Walt Disney's Carolwood Barn
The famous animator's private station house and man-cave was the birthplace of imagineering.
Originally built in 1950 behind Walt Disney’s home on Carolwood Drive, the appropriately named Carolwood Barn was the icon’s personal relaxation station where he could kick back and imagineer.
Though designed to look like a farmhouse from the outside, the Carolwood barn was actually a station house for the miniature railroad Disney had installed on his property. His rail line featured over 2,000 feet of track and features such as a trestle bridge and a tunnel that ran underneath his wife’s garden. Dubbed the Carolwood Pacific Railroad, Disney’s hobby could be monitored and controlled from inside the barn which doubled as a workshop. Disney and his compatriots would spend hours inside the shop discussing new projects and generally dreaming. It was this period that has led many to credit the Carolwood barn as the birthplace of Disney’s “Imagineering” principles.

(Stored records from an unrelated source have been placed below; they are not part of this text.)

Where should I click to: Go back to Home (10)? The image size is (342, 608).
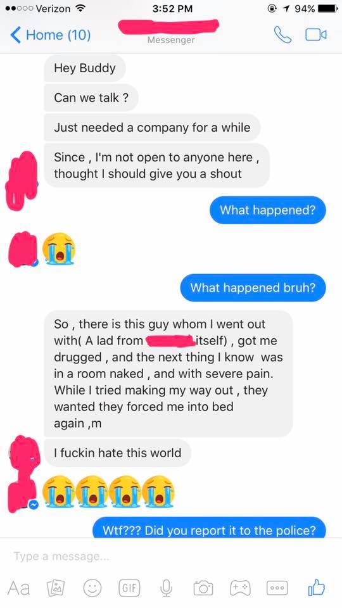tap(51, 35)
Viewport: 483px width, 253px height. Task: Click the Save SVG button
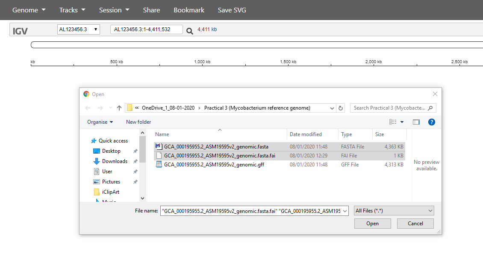coord(232,10)
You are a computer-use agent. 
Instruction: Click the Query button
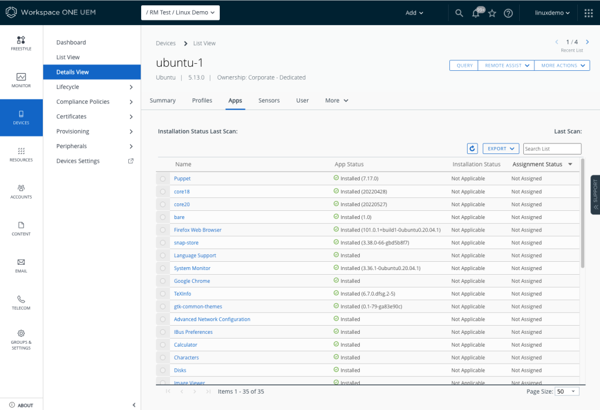(x=464, y=66)
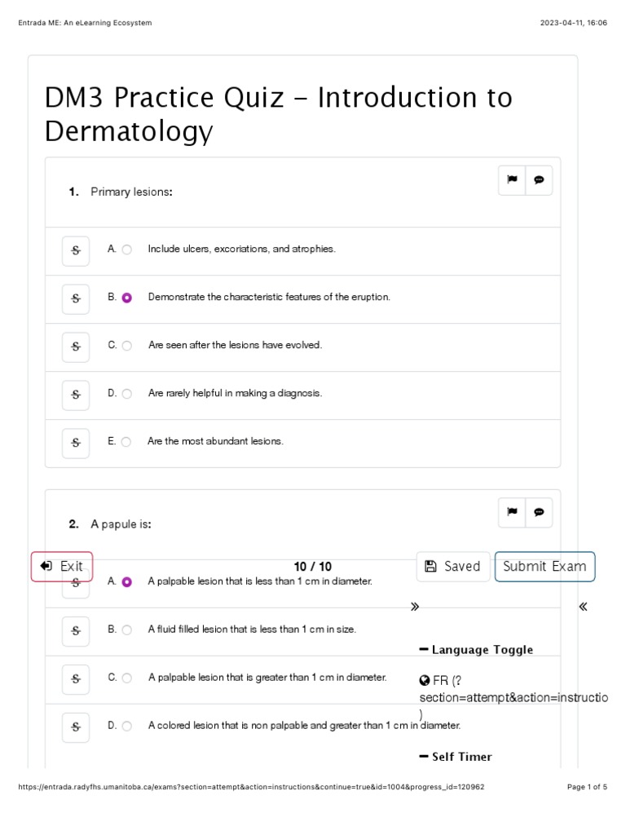Strike out option A of question 1
This screenshot has height=835, width=626.
point(76,250)
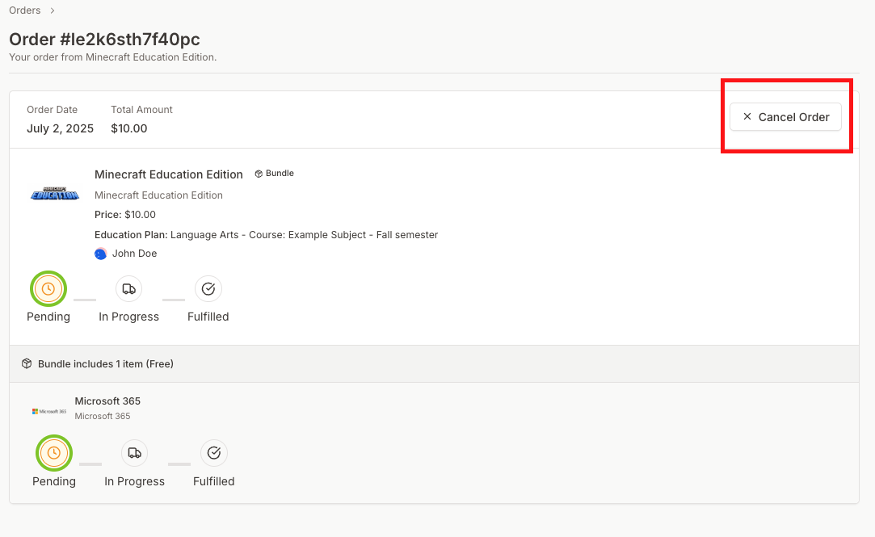This screenshot has width=875, height=537.
Task: Click John Doe's avatar icon
Action: point(101,254)
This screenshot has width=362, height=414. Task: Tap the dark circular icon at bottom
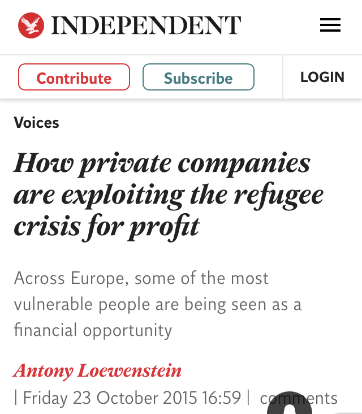pyautogui.click(x=290, y=403)
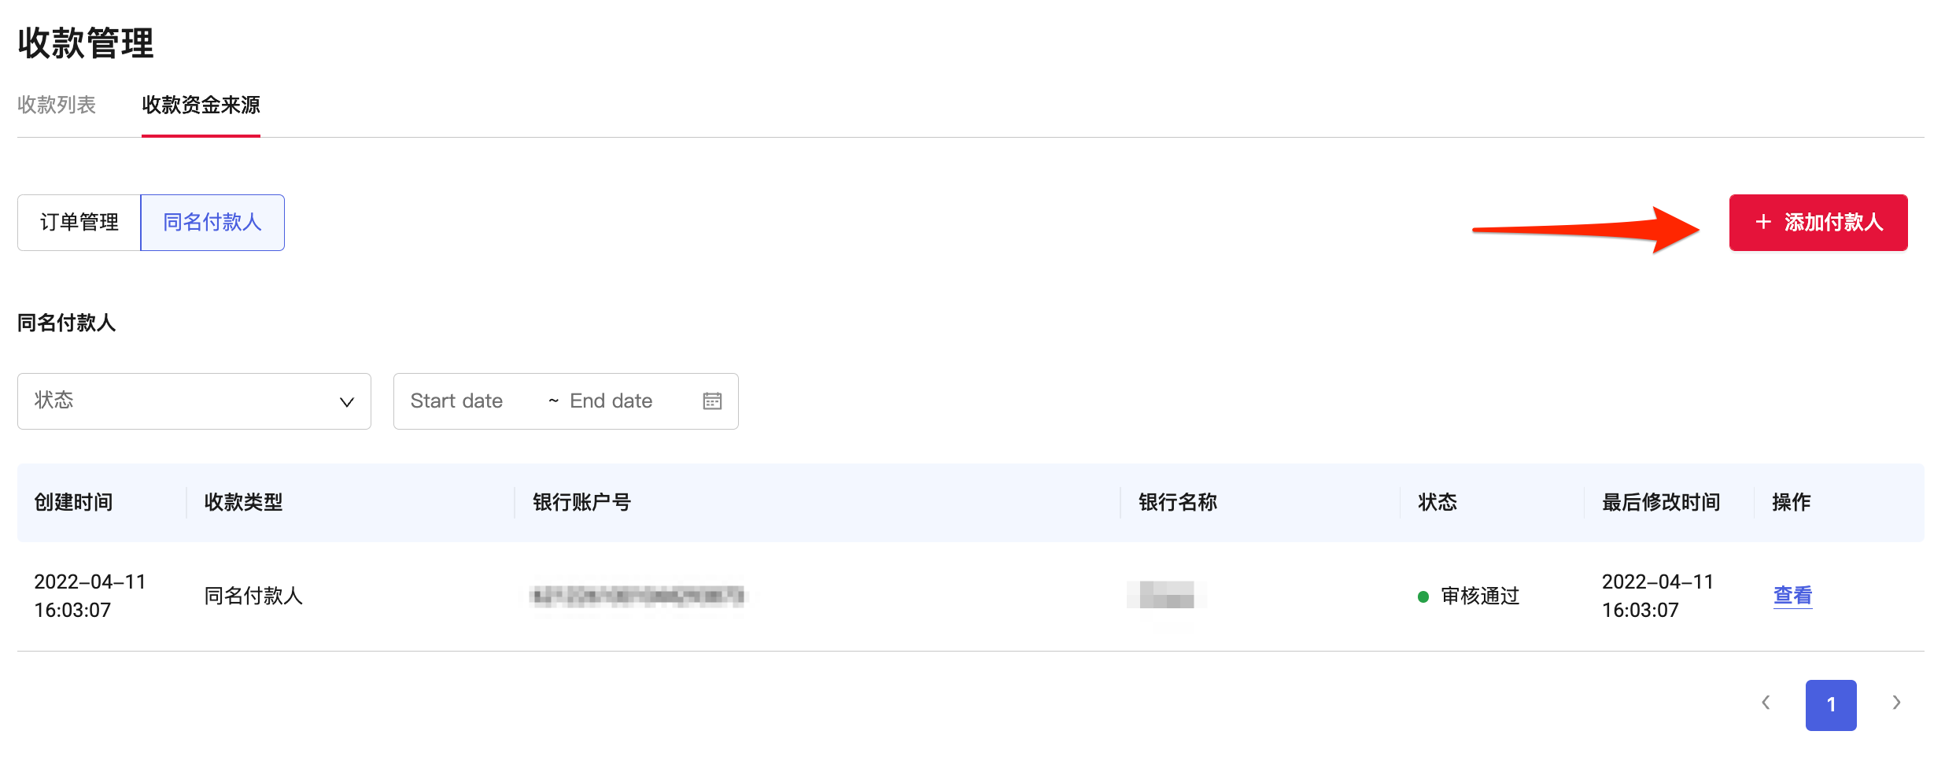
Task: Click the 状态 dropdown chevron arrow
Action: (x=346, y=402)
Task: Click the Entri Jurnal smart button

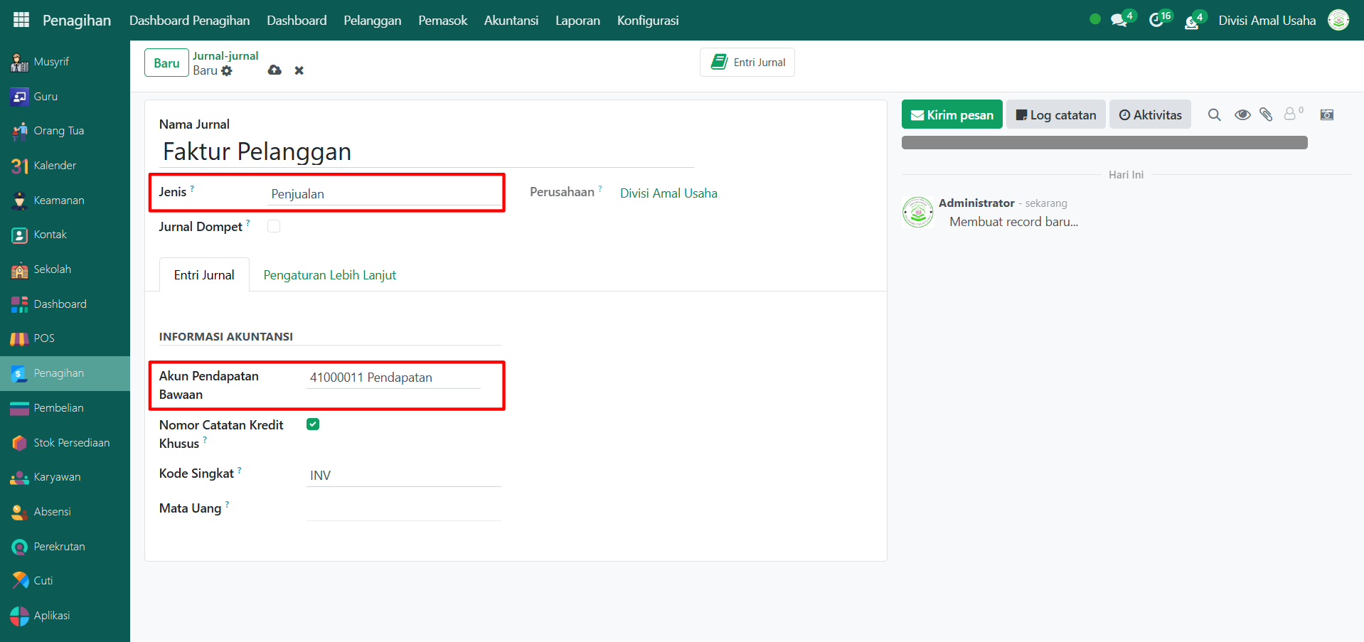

Disney eventually left the home in the Holmby Hills, leaving the fate of his barn in jeopardy. However Disney’s daughter eventually came to the rescue. She gave both the barn and Walt’s hand-laid tracks to a group of locomotive enthusiasts known as the Los Angeles Live Steamers who maintained a rail museum in LA’s Griffith Park. The barn and all of the tracks were moved in their entirety to the park where they are still in tiny service today.
Know known as the “Disney Loop,” the tracks are still maintained and the Carolwood Barn is kept in the same state it was in when in use by Disney. Acting as a small museum, visitors can now come and imagine some dreams of their own.